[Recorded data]
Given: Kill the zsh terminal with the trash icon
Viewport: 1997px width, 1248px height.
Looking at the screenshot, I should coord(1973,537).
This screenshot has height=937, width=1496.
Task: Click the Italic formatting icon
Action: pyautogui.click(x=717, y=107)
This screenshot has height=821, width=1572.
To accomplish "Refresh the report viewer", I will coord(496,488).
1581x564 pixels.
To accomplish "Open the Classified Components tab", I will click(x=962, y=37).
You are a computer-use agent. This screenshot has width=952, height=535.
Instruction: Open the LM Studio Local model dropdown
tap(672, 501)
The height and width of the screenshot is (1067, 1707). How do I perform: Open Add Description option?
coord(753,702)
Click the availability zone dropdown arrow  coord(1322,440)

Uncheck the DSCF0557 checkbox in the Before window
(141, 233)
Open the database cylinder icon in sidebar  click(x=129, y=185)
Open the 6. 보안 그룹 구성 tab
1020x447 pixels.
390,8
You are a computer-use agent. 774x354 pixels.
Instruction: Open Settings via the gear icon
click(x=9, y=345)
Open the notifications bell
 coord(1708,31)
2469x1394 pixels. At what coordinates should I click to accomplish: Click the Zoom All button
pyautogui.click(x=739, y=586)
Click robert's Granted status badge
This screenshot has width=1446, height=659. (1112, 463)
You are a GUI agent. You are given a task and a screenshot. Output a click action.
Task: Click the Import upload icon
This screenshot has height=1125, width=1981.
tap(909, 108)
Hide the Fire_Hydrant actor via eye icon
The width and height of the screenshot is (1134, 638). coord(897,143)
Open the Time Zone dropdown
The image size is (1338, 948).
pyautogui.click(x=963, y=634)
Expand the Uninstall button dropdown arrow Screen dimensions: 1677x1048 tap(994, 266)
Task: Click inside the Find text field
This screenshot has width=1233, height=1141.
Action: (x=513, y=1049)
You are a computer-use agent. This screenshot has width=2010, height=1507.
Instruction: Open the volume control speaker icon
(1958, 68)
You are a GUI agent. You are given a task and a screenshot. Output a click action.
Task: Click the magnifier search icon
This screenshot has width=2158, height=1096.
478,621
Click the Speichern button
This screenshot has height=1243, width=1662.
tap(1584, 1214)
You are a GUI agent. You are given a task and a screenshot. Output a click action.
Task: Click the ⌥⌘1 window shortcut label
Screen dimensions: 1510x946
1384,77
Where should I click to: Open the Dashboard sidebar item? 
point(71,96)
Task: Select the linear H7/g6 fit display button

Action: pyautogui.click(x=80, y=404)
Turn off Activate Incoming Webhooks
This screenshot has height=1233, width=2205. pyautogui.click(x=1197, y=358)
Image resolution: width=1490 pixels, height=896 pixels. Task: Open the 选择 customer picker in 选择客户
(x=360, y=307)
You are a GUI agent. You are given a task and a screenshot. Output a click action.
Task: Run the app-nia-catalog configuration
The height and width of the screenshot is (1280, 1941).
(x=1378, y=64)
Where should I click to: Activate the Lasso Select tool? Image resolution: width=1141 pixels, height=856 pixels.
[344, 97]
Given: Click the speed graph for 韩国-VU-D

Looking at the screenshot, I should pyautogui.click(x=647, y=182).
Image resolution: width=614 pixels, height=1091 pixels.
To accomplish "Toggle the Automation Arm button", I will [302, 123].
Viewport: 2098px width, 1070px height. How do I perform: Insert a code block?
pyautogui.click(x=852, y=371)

- **DIRECTIONS FOR THIS TASK**
Write out the records again, exactly as given.

- **SOLUTION TO THIS PROBLEM**
Given: Kill the zsh terminal with the trash icon
Viewport: 1997px width, 1248px height.
Looking at the screenshot, I should coord(1973,537).
This screenshot has height=937, width=1496.
Task: Click the Italic formatting icon
Action: pyautogui.click(x=717, y=107)
This screenshot has height=821, width=1572.
To accomplish "Refresh the report viewer", I will coord(496,488).
1581x564 pixels.
To accomplish "Open the Classified Components tab", I will click(x=962, y=37).
You are a computer-use agent. This screenshot has width=952, height=535.
Instruction: Open the LM Studio Local model dropdown
tap(672, 501)
The height and width of the screenshot is (1067, 1707). How do I perform: Open Add Description option?
coord(753,702)
Click the availability zone dropdown arrow  coord(1322,440)

Uncheck the DSCF0557 checkbox in the Before window
(141, 233)
Open the database cylinder icon in sidebar  click(x=129, y=185)
Open the 6. 보안 그룹 구성 tab
1020x447 pixels.
390,8
You are a computer-use agent. 774x354 pixels.
Instruction: Open Settings via the gear icon
click(x=9, y=345)
Open the notifications bell
 coord(1708,31)
2469x1394 pixels. At what coordinates should I click to accomplish: Click the Zoom All button
pyautogui.click(x=739, y=586)
Click robert's Granted status badge
This screenshot has width=1446, height=659. (1112, 463)
You are a GUI agent. You are given a task and a screenshot. Output a click action.
Task: Click the Import upload icon
This screenshot has height=1125, width=1981.
tap(909, 108)
Hide the Fire_Hydrant actor via eye icon
The width and height of the screenshot is (1134, 638). coord(897,143)
Open the Time Zone dropdown
The image size is (1338, 948).
pyautogui.click(x=963, y=634)
Expand the Uninstall button dropdown arrow Screen dimensions: 1677x1048 tap(994, 266)
Task: Click inside the Find text field
This screenshot has width=1233, height=1141.
Action: (x=513, y=1049)
You are a computer-use agent. This screenshot has width=2010, height=1507.
Instruction: Open the volume control speaker icon
(1958, 68)
You are a GUI agent. You are given a task and a screenshot. Output a click action.
Task: Click the magnifier search icon
This screenshot has width=2158, height=1096.
478,621
Click the Speichern button
This screenshot has height=1243, width=1662.
tap(1584, 1214)
You are a GUI agent. You are given a task and a screenshot. Output a click action.
Task: Click the ⌥⌘1 window shortcut label
Screen dimensions: 1510x946
1384,77
Where should I click to: Open the Dashboard sidebar item? 
point(71,96)
Task: Select the linear H7/g6 fit display button

Action: pyautogui.click(x=80, y=404)
Turn off Activate Incoming Webhooks
This screenshot has height=1233, width=2205. pyautogui.click(x=1197, y=358)
Image resolution: width=1490 pixels, height=896 pixels. Task: Open the 选择 customer picker in 选择客户
(x=360, y=307)
You are a GUI agent. You are given a task and a screenshot. Output a click action.
Task: Run the app-nia-catalog configuration
The height and width of the screenshot is (1280, 1941).
(x=1378, y=64)
Where should I click to: Activate the Lasso Select tool? Image resolution: width=1141 pixels, height=856 pixels.
[344, 97]
Given: Click the speed graph for 韩国-VU-D

Looking at the screenshot, I should pyautogui.click(x=647, y=182).
Image resolution: width=614 pixels, height=1091 pixels.
To accomplish "Toggle the Automation Arm button", I will [302, 123].
Viewport: 2098px width, 1070px height. How do I perform: Insert a code block?
pyautogui.click(x=852, y=371)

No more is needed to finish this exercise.